_Task requirements_
From the line containing "Image resolution: width=1389" through the end of the entries, please repeat every line exactly and nothing more; the pictures do not belong in the copy.

_Stored data_

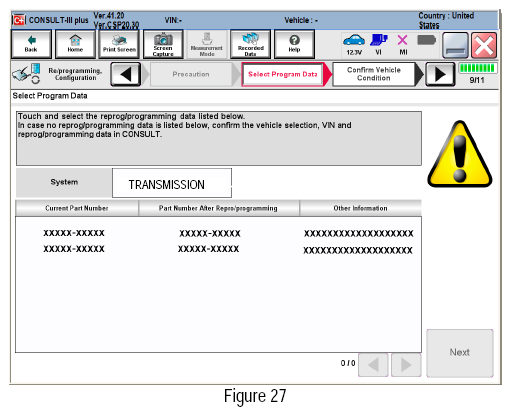511x416 pixels.
Task: Go to the Home screen icon
Action: (75, 44)
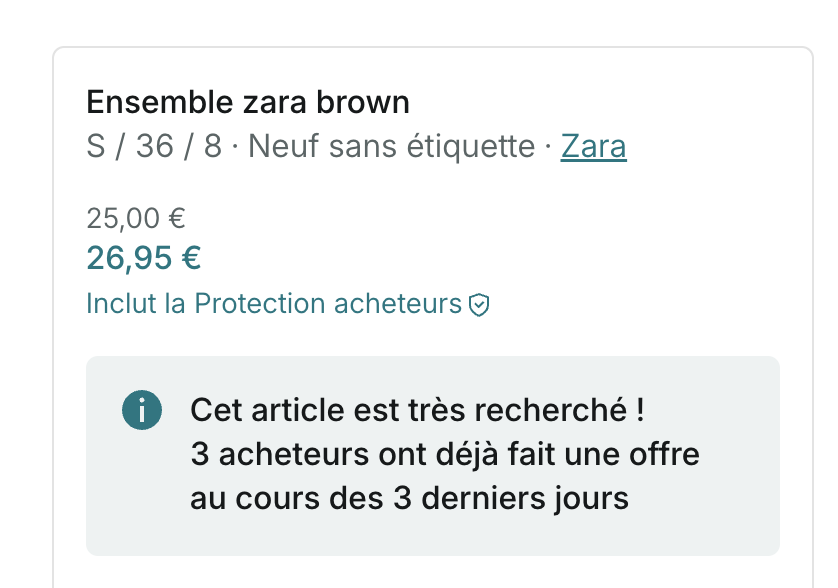Screen dimensions: 838x588
Task: Click the round info icon in the banner
Action: [142, 410]
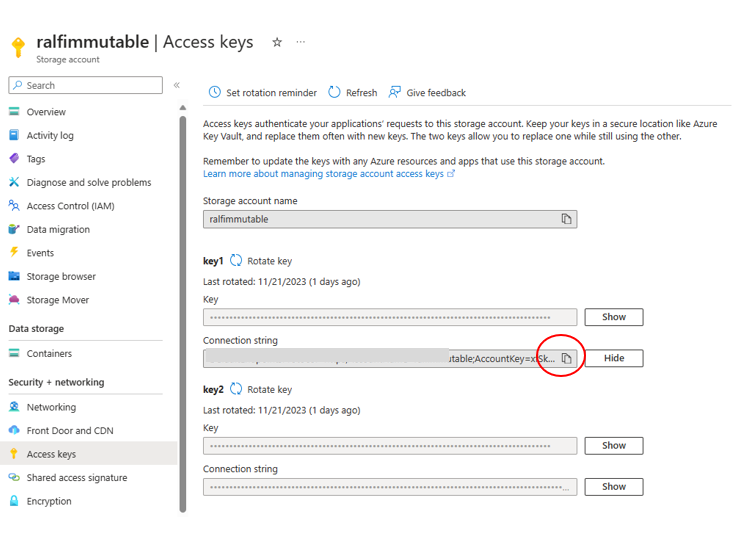Show the key2 Key value

pyautogui.click(x=613, y=446)
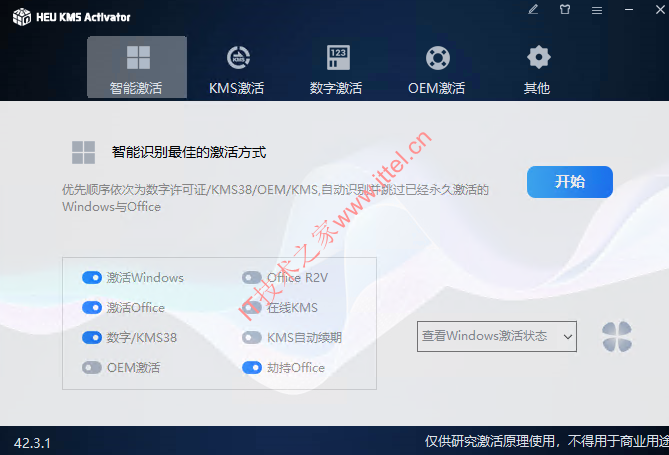The width and height of the screenshot is (669, 455).
Task: Click the four-leaf clover icon beside dropdown
Action: point(617,337)
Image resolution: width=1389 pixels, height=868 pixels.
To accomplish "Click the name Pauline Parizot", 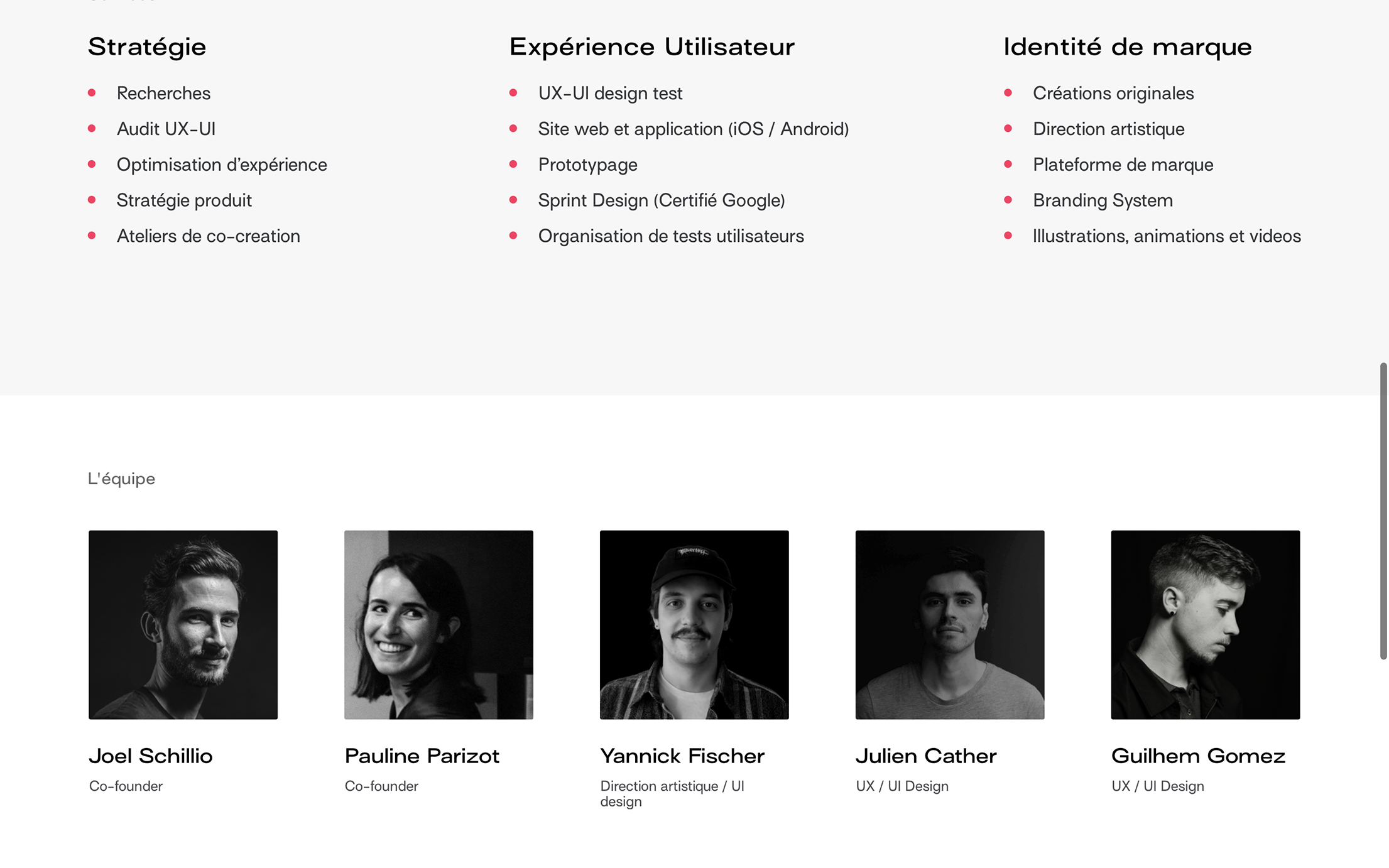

_Answer below_
Image resolution: width=1389 pixels, height=868 pixels.
To accomplish "Click the name Pauline Parizot", 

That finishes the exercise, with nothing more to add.